== Data under study
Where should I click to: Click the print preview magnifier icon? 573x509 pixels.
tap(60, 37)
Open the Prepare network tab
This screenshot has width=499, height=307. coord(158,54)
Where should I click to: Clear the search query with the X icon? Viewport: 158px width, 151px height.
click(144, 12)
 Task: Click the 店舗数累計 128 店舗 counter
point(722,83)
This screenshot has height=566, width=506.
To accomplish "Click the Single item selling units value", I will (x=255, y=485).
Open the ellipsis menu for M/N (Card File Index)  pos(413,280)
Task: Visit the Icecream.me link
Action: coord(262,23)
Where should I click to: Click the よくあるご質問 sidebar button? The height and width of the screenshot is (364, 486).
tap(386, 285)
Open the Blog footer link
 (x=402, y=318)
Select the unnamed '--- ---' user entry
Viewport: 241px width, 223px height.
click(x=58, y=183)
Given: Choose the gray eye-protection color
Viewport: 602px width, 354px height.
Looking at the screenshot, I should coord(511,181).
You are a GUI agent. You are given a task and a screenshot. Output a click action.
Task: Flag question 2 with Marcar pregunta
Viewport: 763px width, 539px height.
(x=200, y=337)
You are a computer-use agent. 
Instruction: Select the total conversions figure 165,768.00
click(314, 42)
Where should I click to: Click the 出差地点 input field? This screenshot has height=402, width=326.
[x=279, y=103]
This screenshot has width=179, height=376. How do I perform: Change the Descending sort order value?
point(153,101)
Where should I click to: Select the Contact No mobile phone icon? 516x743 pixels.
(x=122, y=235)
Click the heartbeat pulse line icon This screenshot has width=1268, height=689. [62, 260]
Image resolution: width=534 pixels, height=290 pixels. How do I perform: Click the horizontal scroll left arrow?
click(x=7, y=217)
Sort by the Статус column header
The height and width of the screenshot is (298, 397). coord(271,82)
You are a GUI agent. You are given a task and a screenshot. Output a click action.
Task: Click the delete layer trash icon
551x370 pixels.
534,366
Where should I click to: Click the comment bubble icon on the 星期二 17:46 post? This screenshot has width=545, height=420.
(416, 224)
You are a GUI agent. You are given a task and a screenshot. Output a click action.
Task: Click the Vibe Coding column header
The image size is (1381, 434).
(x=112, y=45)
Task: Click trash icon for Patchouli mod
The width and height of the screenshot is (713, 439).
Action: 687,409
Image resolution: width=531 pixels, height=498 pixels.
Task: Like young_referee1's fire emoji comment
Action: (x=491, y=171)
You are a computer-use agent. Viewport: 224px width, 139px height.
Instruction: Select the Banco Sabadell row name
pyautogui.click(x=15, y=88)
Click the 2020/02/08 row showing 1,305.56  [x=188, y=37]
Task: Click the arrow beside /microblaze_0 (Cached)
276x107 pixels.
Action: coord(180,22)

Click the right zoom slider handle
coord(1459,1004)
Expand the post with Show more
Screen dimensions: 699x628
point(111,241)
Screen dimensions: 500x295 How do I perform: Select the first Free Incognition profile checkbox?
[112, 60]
====
Copy every record above exactly as it stands.

Where should I click to: Click the print preview magnifier icon? 573x509 pixels.
tap(60, 37)
Open the Prepare network tab
This screenshot has width=499, height=307. coord(158,54)
Where should I click to: Clear the search query with the X icon? Viewport: 158px width, 151px height.
click(144, 12)
 Task: Click the 店舗数累計 128 店舗 counter
point(722,83)
This screenshot has height=566, width=506.
To accomplish "Click the Single item selling units value", I will (x=255, y=485).
Open the ellipsis menu for M/N (Card File Index)  pos(413,280)
Task: Visit the Icecream.me link
Action: coord(262,23)
Where should I click to: Click the よくあるご質問 sidebar button? The height and width of the screenshot is (364, 486).
tap(386, 285)
Open the Blog footer link
 (x=402, y=318)
Select the unnamed '--- ---' user entry
Viewport: 241px width, 223px height.
click(x=58, y=183)
Given: Choose the gray eye-protection color
Viewport: 602px width, 354px height.
Looking at the screenshot, I should coord(511,181).
You are a GUI agent. You are given a task and a screenshot. Output a click action.
Task: Flag question 2 with Marcar pregunta
Viewport: 763px width, 539px height.
(x=200, y=337)
You are a computer-use agent. 
Instruction: Select the total conversions figure 165,768.00
click(314, 42)
Where should I click to: Click the 出差地点 input field? This screenshot has height=402, width=326.
[x=279, y=103]
This screenshot has width=179, height=376. How do I perform: Change the Descending sort order value?
point(153,101)
Where should I click to: Select the Contact No mobile phone icon? 516x743 pixels.
(x=122, y=235)
Click the heartbeat pulse line icon This screenshot has width=1268, height=689. [62, 260]
Image resolution: width=534 pixels, height=290 pixels. How do I perform: Click the horizontal scroll left arrow?
click(x=7, y=217)
Sort by the Статус column header
The height and width of the screenshot is (298, 397). coord(271,82)
You are a GUI agent. You are given a task and a screenshot. Output a click action.
Task: Click the delete layer trash icon
551x370 pixels.
534,366
Where should I click to: Click the comment bubble icon on the 星期二 17:46 post? This screenshot has width=545, height=420.
(416, 224)
You are a GUI agent. You are given a task and a screenshot. Output a click action.
Task: Click the Vibe Coding column header
The image size is (1381, 434).
(x=112, y=45)
Task: Click trash icon for Patchouli mod
The width and height of the screenshot is (713, 439).
Action: 687,409
Image resolution: width=531 pixels, height=498 pixels.
Task: Like young_referee1's fire emoji comment
Action: (x=491, y=171)
You are a computer-use agent. Viewport: 224px width, 139px height.
Instruction: Select the Banco Sabadell row name
pyautogui.click(x=15, y=88)
Click the 2020/02/08 row showing 1,305.56  [x=188, y=37]
Task: Click the arrow beside /microblaze_0 (Cached)
276x107 pixels.
Action: coord(180,22)

Click the right zoom slider handle
coord(1459,1004)
Expand the post with Show more
Screen dimensions: 699x628
point(111,241)
Screen dimensions: 500x295 How do I perform: Select the first Free Incognition profile checkbox?
[112, 60]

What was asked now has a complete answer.